Collected data entries:
Start of Block
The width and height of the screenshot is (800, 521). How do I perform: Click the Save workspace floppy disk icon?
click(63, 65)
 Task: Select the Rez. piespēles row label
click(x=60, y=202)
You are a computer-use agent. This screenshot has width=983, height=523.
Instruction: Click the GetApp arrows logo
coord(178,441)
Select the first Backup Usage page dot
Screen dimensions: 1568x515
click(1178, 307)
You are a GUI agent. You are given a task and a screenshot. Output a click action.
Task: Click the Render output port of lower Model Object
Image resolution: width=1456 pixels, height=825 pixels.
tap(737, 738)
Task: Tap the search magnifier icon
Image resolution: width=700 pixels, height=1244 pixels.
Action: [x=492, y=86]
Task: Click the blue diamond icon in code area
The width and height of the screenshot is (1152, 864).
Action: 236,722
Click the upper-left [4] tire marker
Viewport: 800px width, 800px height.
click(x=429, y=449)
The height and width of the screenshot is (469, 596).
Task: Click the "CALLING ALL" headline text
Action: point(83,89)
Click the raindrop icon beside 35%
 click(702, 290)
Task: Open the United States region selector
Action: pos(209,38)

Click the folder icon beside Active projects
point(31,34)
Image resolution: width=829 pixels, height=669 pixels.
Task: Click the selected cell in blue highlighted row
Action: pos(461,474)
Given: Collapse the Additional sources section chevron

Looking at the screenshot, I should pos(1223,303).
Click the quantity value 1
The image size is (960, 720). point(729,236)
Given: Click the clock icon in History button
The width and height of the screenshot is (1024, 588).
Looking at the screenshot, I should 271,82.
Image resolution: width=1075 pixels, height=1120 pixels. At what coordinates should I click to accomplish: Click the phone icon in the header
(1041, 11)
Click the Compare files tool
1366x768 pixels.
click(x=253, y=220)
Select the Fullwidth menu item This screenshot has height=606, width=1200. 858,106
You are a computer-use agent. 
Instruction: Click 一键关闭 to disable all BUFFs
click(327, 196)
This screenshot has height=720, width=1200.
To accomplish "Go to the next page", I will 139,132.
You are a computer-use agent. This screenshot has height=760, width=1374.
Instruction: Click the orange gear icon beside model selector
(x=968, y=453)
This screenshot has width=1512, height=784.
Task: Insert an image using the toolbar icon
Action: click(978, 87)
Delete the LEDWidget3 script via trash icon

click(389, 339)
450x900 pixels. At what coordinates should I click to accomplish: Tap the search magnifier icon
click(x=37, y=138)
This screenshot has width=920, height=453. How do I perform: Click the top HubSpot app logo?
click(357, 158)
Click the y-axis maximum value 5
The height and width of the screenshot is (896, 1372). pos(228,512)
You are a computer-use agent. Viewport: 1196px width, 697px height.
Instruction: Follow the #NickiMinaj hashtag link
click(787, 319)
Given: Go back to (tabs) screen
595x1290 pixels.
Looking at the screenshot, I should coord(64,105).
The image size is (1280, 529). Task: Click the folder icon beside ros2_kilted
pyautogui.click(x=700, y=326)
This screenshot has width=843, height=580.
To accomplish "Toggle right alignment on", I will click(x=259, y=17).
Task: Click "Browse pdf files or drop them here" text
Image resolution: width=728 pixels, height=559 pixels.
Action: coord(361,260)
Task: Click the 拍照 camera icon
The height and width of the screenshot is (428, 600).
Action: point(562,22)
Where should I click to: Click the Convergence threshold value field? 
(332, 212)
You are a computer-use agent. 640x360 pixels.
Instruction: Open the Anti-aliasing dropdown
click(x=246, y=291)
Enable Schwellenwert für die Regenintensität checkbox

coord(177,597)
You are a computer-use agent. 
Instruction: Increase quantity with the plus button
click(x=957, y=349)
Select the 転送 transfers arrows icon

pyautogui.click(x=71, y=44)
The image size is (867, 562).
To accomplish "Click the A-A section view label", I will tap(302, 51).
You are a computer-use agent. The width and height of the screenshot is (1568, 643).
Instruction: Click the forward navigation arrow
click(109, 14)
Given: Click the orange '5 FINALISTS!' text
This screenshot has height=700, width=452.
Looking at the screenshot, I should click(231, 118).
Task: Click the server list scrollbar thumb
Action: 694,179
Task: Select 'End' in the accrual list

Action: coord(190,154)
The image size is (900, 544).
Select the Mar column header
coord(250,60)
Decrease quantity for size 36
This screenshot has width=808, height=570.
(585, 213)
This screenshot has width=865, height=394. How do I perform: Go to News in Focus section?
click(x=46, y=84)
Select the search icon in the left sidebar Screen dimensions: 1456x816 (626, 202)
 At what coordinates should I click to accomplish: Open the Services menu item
End of Block
(TASK DESCRIPTION) Word for word, repeat every line of the data.

(TASK SOLUTION)
The width and height of the screenshot is (800, 521). How do I perform: Click the Save workspace floppy disk icon?
click(63, 65)
 Task: Select the Rez. piespēles row label
click(x=60, y=202)
You are a computer-use agent. This screenshot has width=983, height=523.
Instruction: Click the GetApp arrows logo
coord(178,441)
Select the first Backup Usage page dot
Screen dimensions: 1568x515
click(1178, 307)
You are a GUI agent. You are given a task and a screenshot. Output a click action.
Task: Click the Render output port of lower Model Object
Image resolution: width=1456 pixels, height=825 pixels.
tap(737, 738)
Task: Tap the search magnifier icon
Image resolution: width=700 pixels, height=1244 pixels.
Action: [x=492, y=86]
Task: Click the blue diamond icon in code area
The width and height of the screenshot is (1152, 864).
Action: 236,722
Click the upper-left [4] tire marker
Viewport: 800px width, 800px height.
click(x=429, y=449)
The height and width of the screenshot is (469, 596).
Task: Click the "CALLING ALL" headline text
Action: point(83,89)
Click the raindrop icon beside 35%
 click(702, 290)
Task: Open the United States region selector
Action: pos(209,38)

Click the folder icon beside Active projects
point(31,34)
Image resolution: width=829 pixels, height=669 pixels.
Task: Click the selected cell in blue highlighted row
Action: pos(461,474)
Given: Collapse the Additional sources section chevron

Looking at the screenshot, I should pos(1223,303).
Click the quantity value 1
The image size is (960, 720). point(729,236)
Given: Click the clock icon in History button
The width and height of the screenshot is (1024, 588).
Looking at the screenshot, I should 271,82.
Image resolution: width=1075 pixels, height=1120 pixels. At what coordinates should I click to accomplish: Click the phone icon in the header
(1041, 11)
Click the Compare files tool
1366x768 pixels.
click(x=253, y=220)
Select the Fullwidth menu item This screenshot has height=606, width=1200. 858,106
You are a computer-use agent. 
Instruction: Click 一键关闭 to disable all BUFFs
click(327, 196)
This screenshot has height=720, width=1200.
To accomplish "Go to the next page", I will 139,132.
You are a computer-use agent. This screenshot has height=760, width=1374.
Instruction: Click the orange gear icon beside model selector
(x=968, y=453)
This screenshot has width=1512, height=784.
Task: Insert an image using the toolbar icon
Action: click(978, 87)
Delete the LEDWidget3 script via trash icon

click(389, 339)
450x900 pixels. At what coordinates should I click to accomplish: Tap the search magnifier icon
click(x=37, y=138)
This screenshot has width=920, height=453. How do I perform: Click the top HubSpot app logo?
click(357, 158)
Click the y-axis maximum value 5
The height and width of the screenshot is (896, 1372). pos(228,512)
You are a computer-use agent. Viewport: 1196px width, 697px height.
Instruction: Follow the #NickiMinaj hashtag link
click(787, 319)
Given: Go back to (tabs) screen
595x1290 pixels.
Looking at the screenshot, I should coord(64,105).
The image size is (1280, 529). Task: Click the folder icon beside ros2_kilted
pyautogui.click(x=700, y=326)
This screenshot has width=843, height=580.
To accomplish "Toggle right alignment on", I will click(x=259, y=17).
Task: Click "Browse pdf files or drop them here" text
Image resolution: width=728 pixels, height=559 pixels.
Action: coord(361,260)
Task: Click the 拍照 camera icon
The height and width of the screenshot is (428, 600).
Action: point(562,22)
Where should I click to: Click the Convergence threshold value field? 
(332, 212)
You are a computer-use agent. 640x360 pixels.
Instruction: Open the Anti-aliasing dropdown
click(x=246, y=291)
Enable Schwellenwert für die Regenintensität checkbox

coord(177,597)
You are a computer-use agent. 
Instruction: Increase quantity with the plus button
click(x=957, y=349)
Select the 転送 transfers arrows icon

pyautogui.click(x=71, y=44)
The image size is (867, 562).
To accomplish "Click the A-A section view label", I will tap(302, 51).
You are a computer-use agent. The width and height of the screenshot is (1568, 643).
Instruction: Click the forward navigation arrow
click(109, 14)
Given: Click the orange '5 FINALISTS!' text
This screenshot has height=700, width=452.
Looking at the screenshot, I should click(231, 118).
Task: Click the server list scrollbar thumb
Action: 694,179
Task: Select 'End' in the accrual list

Action: coord(190,154)
The image size is (900, 544).
Select the Mar column header
coord(250,60)
Decrease quantity for size 36
This screenshot has width=808, height=570.
(585, 213)
This screenshot has width=865, height=394. How do I perform: Go to News in Focus section?
click(x=46, y=84)
Select the search icon in the left sidebar Screen dimensions: 1456x816 (626, 202)
 At what coordinates should I click to accomplish: Open the Services menu item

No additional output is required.